Investigating patient exclusion bias in meta-analysis

Article type
Authors
Tierney J, Stewart L
Abstract
Background: An intention-to-treat analysis of all randomised patients, is the only unbiased way to quantify the results of randomised controlled trials (RCTs). However, after randomisation, trial investigators frequently exclude patients from subsequent analyses of trial for reasons which could be related to treatment. These exclusions may bias trial estimates of treatment effect in unpredictable ways and combining these estimates in a meta-analyes could aggregate this bias. Indeed, there is evidence to suggest that exclusion of patients contributes to differences between the results of individual patient data (IPD) and published data meta-analyses. In IPD meta-analyses, we seek information on all randomised patients, even those excluded from the investigator's own analysis. We have examined the impact of trial investigator patient exclusions on IPD meta-analysis results, while factors, such as the type of analysis and length of follow-up were held constant.

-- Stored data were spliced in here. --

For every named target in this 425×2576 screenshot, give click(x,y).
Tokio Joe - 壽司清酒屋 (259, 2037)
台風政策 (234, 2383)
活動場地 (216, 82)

Methods: 7 IPD meta-analysis were used, and because some studies analysed more than one outcome, a total of 13 comparisons are available. For each, we carried out an intention-to-treat analysis of all randomised patients and an analysis based on just those patients included in the investigators' own analyses and compared the results.

Results: The meta-analyses vary by cancer site (ovary, lung, and soft tissue), number of trials (9-19), number of patients (1569-3146), outcomes studied (recurrence, survival) and estimated effect of treatment (HR=0.68-1.21). Patient exclusions varied considerably by meta-analysis (3-22%) and between trials. Also, in 2 meta-analyses, exclusions were markedly unbalanced across treatment arms; in 1 case the proportion of exclusions on treatment was double that on control. 12 of the 13 analyses of 'included' patients had HRs and associated p-values more favourable toward the experimental treatment than the analyses of all patients, irrespective of the direction of the effect. In 1 case the results changed from non-significance to borderline significance by the exclusion of patients. Furthermore, statistical heterogeneity was consistently increased when patients were excluded from the analyses and in 4 cases, suggested that of pooling trial results was inappropriate, whereas when all patients were included, this was not so. These completed and further ongoing comparisons will be presented.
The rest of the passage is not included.